でも心配はいりません。だからこその絵本の読み聞かせなのです。
絵本の読み聞かせには、昔の語り聞かせにないよさもあります。絵本に欠かせない美しい絵は、子どもの色彩感覚や美的感性を育てるだけでなく、視覚に訴えることで子どものイメージ世界を広げるサポートにもなります。

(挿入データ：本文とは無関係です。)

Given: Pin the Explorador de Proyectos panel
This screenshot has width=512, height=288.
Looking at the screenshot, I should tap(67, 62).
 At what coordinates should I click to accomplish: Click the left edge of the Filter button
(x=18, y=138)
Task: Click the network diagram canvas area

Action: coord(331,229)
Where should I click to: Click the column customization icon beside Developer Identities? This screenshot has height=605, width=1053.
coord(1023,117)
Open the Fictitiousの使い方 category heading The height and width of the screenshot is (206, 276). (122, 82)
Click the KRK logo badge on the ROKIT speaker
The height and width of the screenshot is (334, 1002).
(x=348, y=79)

時代が「お話しして」から「絵本読んで」に変わっただけ。
夜寝る前に大人が子どもに昔話をしてあげる「語り聞かせ」が、今では絵本を通じて行われている。親御さんにとっても、お子さんにとっても、絵本には大きな可能性が秘められているのです。
子どもはまだ「頭の中で映像化」が苦手
“喜劇王”として名高いイギリスの俳優・映画監督、チャールズ・チャップリン。彼が「モダン・タイムス」「街の灯」「独裁者」などに代表される、数々の感性豊かな作品を生みだし続けることができたのは、お母さんの影響が大きいといわれています。
舞台女優だった母・ハンナは、子どもたちに普段の会話でも、話題に上った人物になりきったり、状況に合わせて情感を込めて話したりしていたといいます。また、自分が舞台で演じた役や、歌った曲などをよく子どもたちに見せていたともいわれます。
そんな母・ハンナの情感あふれた子どもとの接し方が、後に世界的な巨匠となったチャップリンの感性の土台を育てたのではないでしょうか。
大人が本を読むときは文字を追い、言葉の意味を考えながら映像をイメージします。
でも、言葉をまだよく知らない子どもは、自分で文字を読んで、その言葉からすぐに映像をイメージするという作業に慣れておらず、上手にできません。
ですから、子どもが頭のなかで場面や状況をイメージしやすいよう読んであげることが大事です。